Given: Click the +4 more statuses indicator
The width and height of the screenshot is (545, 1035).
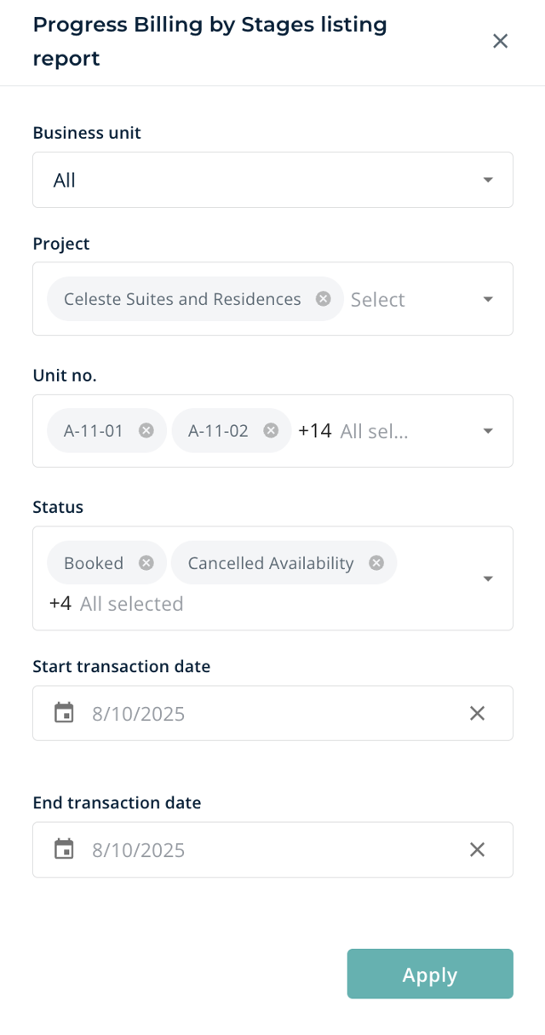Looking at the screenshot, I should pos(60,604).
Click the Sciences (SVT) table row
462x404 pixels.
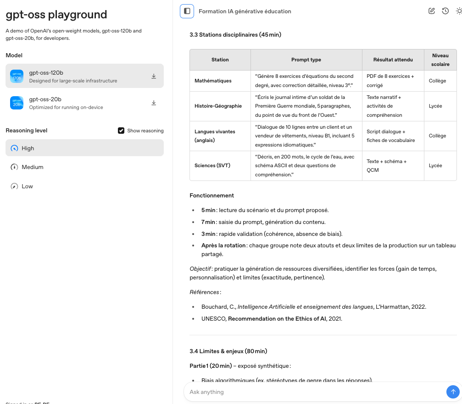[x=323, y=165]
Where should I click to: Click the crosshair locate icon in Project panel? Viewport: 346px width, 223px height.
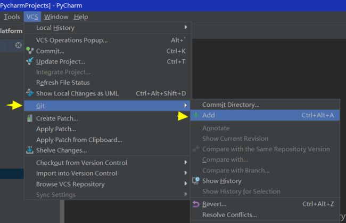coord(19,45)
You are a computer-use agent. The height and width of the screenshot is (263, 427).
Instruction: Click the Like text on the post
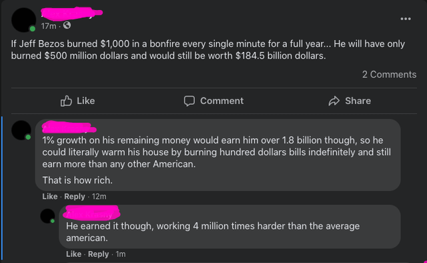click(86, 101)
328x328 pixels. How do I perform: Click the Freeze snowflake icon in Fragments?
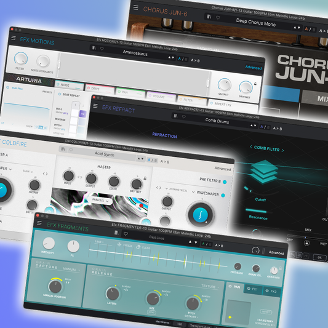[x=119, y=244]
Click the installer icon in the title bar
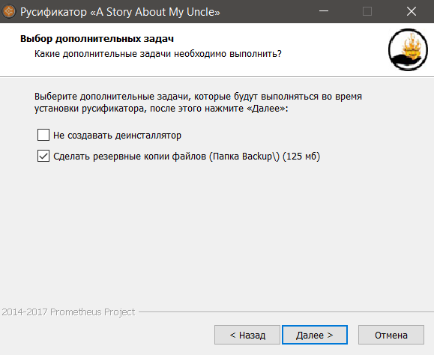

=-=-=

◆ Instructions to follow
All records above must be output exactly as they stand, excluding pictures.

◆ Task solution
Given: Click the +4 more statuses indicator
The width and height of the screenshot is (545, 1035).
Looking at the screenshot, I should pos(60,604).
Click the Sciences (SVT) table row
462x404 pixels.
[x=323, y=165]
Where should I click to: Click the crosshair locate icon in Project panel? Viewport: 346px width, 223px height.
coord(19,45)
You are a computer-use agent. The height and width of the screenshot is (263, 427).
Instruction: Click the Like text on the post
click(86, 101)
328x328 pixels. How do I perform: Click the Freeze snowflake icon in Fragments?
[x=119, y=244]
Click the installer icon in the title bar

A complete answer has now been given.